Ele já tinha se acostumado com aquele gênio meio mandão, mas claramente interessado de Kate. E ela parecia estar mais calma.
— Primeiramente, parabéns, nunca te vi chegar adiantado em um compromisso.
Sam deu um leve sorriso.
— Segundamente, a gente não ia fazer esse trabalho juntos? Ou vai querer ser zoado de novo na sala por abstrair completamente que está em uma faculdade e isso implica em entregar trabalhos? — Por mais lindos que fossem aqueles olhos, esse tom de mandona com a pressão de que “você está fazendo algo errado” o irritava profundamente.
— Kate, desculpa… ontem, aquilo que eu ia te contar... bem, eu não sei como falar sem soar loucura. Deixa eu processar... É muita coisa na cabeça.
— Muita coisa na cabeça? Muita coisa na cabeça?? — Ela respirou fundo. — Bom, já fiquei puta da cara com você por várias horas, não vou esquentar mais. Eu já fiz minha parte do trabalho. Só vou organizar as coisas. Peraí, deixa eu sentar e te passar o que você precisa fazer por email.
Ela saiu devagar, colocando delicadamente seu material duas mesas ao lado. Ele havia entrado novamente naquele estado deprimente em que a mente virava um pastel de ar e não conseguia falar nada até constatar, incomodado, a distância que ela deixara entre eles. Imediatamente, sua insegurança apitou, angustiante. “Pronto imbecil, conseguiu de novo” pensou.
Foi quando o barulho irritante do WhatsApp apitou em sua tela, lembrando-o, mais uma vez, de configurar o aplicativo para não emitir sons irritantes. Virou-se pronto para desligar quando leu no pequeno espaço de LED:
— Quem sabe eu escrevendo por aqui você presta um pouco de atenção no que eu falo, cabeção. Clica aí e vê se prepara alguma coisa pra não ser mais motivo de piada. E completou: — Me preocupo contigo. E precisamos urgente conversar sobre ontem…
Na tela, seguiam dois links com conteúdo para o trabalho que ele insistia em adiar. No rosto, um sorriso bobo. Olhou de lado. Ela não olhava para ele, mas estava com uma cara marota. “Levanto? Vou lá? O que eu faço?” pensou desesperado. Mas ela havia voltado a ficar séria e concentrada no trabalho. Aquietou-se e respondeu online mesmo:
— :D valeu.
E em seguida:
— Não sei o que seria de mim e minha formação acadêmica sem você :)
Agora parecia uma resposta legal.

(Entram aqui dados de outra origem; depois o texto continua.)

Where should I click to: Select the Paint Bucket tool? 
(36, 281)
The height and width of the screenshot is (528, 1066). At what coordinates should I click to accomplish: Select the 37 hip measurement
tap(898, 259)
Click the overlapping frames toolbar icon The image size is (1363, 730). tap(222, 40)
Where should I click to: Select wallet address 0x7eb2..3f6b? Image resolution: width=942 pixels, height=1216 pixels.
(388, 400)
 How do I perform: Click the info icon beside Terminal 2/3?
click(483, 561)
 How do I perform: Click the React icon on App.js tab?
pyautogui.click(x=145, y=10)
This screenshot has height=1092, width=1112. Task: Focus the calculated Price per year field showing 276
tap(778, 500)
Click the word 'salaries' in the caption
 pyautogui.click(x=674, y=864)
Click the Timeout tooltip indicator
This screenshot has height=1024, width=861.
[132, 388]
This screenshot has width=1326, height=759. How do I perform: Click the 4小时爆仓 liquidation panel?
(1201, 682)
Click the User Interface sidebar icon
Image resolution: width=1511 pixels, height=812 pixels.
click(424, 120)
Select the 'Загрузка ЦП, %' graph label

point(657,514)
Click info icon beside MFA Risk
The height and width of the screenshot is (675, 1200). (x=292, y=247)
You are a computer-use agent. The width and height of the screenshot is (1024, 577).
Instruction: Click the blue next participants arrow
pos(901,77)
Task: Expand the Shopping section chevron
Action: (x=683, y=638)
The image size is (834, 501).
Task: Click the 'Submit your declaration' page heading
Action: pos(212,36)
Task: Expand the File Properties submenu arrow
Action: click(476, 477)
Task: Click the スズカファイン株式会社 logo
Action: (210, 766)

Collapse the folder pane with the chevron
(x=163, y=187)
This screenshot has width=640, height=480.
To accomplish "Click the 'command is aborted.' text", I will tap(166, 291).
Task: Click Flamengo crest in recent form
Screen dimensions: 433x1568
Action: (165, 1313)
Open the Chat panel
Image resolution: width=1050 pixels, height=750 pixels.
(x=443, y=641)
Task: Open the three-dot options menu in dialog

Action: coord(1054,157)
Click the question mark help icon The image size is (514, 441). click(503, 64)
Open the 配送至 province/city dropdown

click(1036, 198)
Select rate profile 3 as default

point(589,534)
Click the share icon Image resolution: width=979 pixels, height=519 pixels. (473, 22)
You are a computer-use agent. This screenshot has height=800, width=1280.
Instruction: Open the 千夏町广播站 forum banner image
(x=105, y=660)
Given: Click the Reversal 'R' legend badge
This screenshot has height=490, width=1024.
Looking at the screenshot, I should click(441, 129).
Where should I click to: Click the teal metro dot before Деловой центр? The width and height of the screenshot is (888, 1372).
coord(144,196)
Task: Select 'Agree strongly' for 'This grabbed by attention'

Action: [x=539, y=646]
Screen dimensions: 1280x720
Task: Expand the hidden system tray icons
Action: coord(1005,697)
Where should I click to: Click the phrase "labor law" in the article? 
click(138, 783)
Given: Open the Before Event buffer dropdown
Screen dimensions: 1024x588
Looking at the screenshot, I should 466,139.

Nem muito boba, nem muito séria, e mostrando claramente como ele se importava com a opinião dela. Olhou para o lado. Ela sorriu e piscou. Olhou para a tela e viu a resposta dela: — ;)
Abriu o documento do link, e imediatamente congelou. Levantou de um pulo, o que chamou a atenção da garota, e andou rapidamente até ela. Toda encucação parecia a coisa mais ridícula agora.
— Kate, onde você encontrou esses links?
— A profe me enviou, da coleção particular dela de manuscritos. São manuscritos originais de Charles Sanders Peirce, lembra da aula?
Na tela do computador, acima do título “Categorias universais dos signos”, um triângulo equilátero com um círculo no topo iluminava os olhos vidrados de Samuel.
— Kate, eu preciso da sua ajuda. E preciso que você acredite em mim.